“It’s like rain on your wedding day
It’s a free ride when you’ve already paid
It’s the good advice that you just didn’t take
Who would’ve thought, it figures.”
The nation’s turkey farmers would prefer not to think about Alanis Morissette’s late-90s anthem to irony. However, as a salmonella outbreak linked to turkey takes hold less than two weeks before Thanksgiving, the turkeys aren’t the only ones getting nervous.
The outbreak has already killed one victim and, as of this writing, has sickened 164 people across 35 states. And, unlike many food-borne illnesses, this one is proving to be incredibly difficult to track back to its point of origin. The sickened include those who have consumed whole turkeys, ground turkey, turkey patties, and raw turkey contained in some pet foods. No single source for the outbreak has been identified and new cases are emerging every week.
A turkey recall has not been issued to this point and, given the trouble in identifying a point of origin in a food that is so widely consumed, one may never come along. And, the CDC has not yet taken the step of warning consumers against eating turkey either and does not appear to be on track to do so. Instead, the agency is recommending that people continue to do what they’ve always been encouraged to do when it comes to meat: cook it to a proper temperature before eating it.

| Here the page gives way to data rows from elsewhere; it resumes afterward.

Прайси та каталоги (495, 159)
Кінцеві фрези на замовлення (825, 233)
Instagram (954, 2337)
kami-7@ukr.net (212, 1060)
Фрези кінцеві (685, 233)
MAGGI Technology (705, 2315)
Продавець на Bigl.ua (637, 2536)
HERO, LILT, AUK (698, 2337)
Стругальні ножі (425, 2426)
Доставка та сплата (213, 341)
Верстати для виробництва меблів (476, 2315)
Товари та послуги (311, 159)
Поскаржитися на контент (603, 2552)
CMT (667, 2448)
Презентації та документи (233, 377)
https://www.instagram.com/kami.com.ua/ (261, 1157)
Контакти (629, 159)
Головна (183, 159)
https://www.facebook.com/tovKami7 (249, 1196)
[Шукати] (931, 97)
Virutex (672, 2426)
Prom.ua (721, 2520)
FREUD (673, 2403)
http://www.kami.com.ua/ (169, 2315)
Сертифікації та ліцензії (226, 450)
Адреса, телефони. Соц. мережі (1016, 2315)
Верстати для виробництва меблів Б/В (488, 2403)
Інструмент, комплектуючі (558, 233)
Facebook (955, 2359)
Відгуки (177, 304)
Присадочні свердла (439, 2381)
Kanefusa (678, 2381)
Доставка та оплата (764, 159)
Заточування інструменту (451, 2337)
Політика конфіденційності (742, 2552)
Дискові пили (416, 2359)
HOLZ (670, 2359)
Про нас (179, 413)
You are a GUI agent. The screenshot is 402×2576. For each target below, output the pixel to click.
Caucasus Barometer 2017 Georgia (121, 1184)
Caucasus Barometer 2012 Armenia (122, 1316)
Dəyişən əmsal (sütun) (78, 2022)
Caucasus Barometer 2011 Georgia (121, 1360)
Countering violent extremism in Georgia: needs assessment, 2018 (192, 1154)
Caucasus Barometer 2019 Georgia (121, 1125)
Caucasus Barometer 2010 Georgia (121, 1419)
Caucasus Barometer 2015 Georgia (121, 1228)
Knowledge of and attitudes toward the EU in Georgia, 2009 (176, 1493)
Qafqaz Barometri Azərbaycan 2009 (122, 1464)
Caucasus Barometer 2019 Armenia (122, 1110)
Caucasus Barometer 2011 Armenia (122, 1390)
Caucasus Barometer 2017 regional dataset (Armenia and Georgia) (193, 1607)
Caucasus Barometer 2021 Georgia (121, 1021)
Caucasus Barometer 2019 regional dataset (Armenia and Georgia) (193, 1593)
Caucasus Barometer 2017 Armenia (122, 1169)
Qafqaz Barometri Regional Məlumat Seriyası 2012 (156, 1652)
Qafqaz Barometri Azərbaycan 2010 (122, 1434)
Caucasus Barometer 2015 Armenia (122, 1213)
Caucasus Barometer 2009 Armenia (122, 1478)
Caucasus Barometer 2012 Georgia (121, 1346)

While salmonella sickens over a million people every year, most of those cases come from contamination that takes place after a prepared food has been packaged for sale. The bacteria lives on the food and is never subjected to the kinds of temperatures that can kill it prior to consumption. Raw meat, however, is different. The fact that we have to cook it before eating it means that we’re the ones who decontaminate it in our own kitchens. For turkey, the magic number is 165 degrees. Anything less and you risk not killing the bacteria that may have made it onto your food and onto your family’s table.
Use caution and clean cooking practices when preparing any meal for you or your loved ones. Learn about and avoid actions that could lead to cross-contamination and understand the importance of proper cooking temperatures when it comes to meats. Thanksgiving is a time of celebration – let’s keep it that way this year by breaking out the meat thermometers rather than relying on tried and true family recipes and cooking times.